This is a guest post from the great Sherry Antonetti.
“I’ll be happy with either a car or a puppy” she insists.
No amount of rational, humorous or occasionally peevish discussion from me will change her mind. Not that it matters, because she’s not getting either. Falling back on the old chestnuts, “Character is what you reveal when the world is not going your way.” and “Things don’t make you happy and never will” eventually get me to the core of the problem. She misses her old school. It’s a fair complaint. In truth I miss it too. But the reality is we don’t have the resources we once did. She misses the people. She knows the truth of the matter. She misses the people. It is “People that make you happy.” and without them, she is miserable, more so than teenagers normally are.
We’ve discussed strategies, we’ve gone to therapy, we’ve worked to give her outlets and opportunities to be with her old school friends. It is never enough because it is not all. Every once in a while, the grim anger in her rears up, cold, flinty, silent, refusing to engage any of us because all of us together keep her from what she wants, which is not us.

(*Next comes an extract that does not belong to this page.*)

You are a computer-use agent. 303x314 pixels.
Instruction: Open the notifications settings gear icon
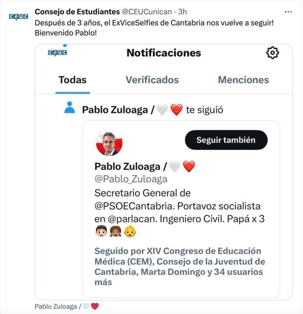273,53
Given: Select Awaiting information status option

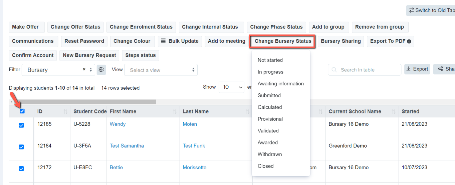Looking at the screenshot, I should (x=281, y=84).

And sometimes I do better than others, dealing with her frozen heart. I’ve sung Let it go, I’ve made jokes. I’ve listened to call in shows and read therapy blogs to try and come up with counter measures. My husband keeps being gentle. I keep wanting to say, “Grow the hell up!” “Life’s tough and not everything works out.” I’ve said it too. I feel horrible afterwards, because it’s never a pleasant experience, learning that truth. “You can’t always get what you want…” doesn’t satisfy anymore than things, anymore than getting everything you want would.
The struggle, the push through the hard parts, this is the growing part of life, the most important thing about living, when you have to struggle and not quit, when you have to chose, to love, or to run away. To brave on, or to be afraid. To live, or to regret. I know what I want her to chose. I know what I wish her to chose. I know what I pray for her to chose. It’s an obnoxious parenting reality, that every lesson my children learn, I’m relearning. Because both she and I are not in control of each other’s responses to life.
And so I look at the frustration of my 16 year old and wish I could give her her heart’s desire, and know I can’t. It is a real pain, something I can’t soothe with getting published or a job or chocolate or praise. I can cover it for a time, like a car or a puppy, but the wound will remain until she decides what to do with it, pick at it forever, or let it hurt and heal. And I will have to do the same regardless of her decision.
Man…this growing up stuff stinks no matter what the age.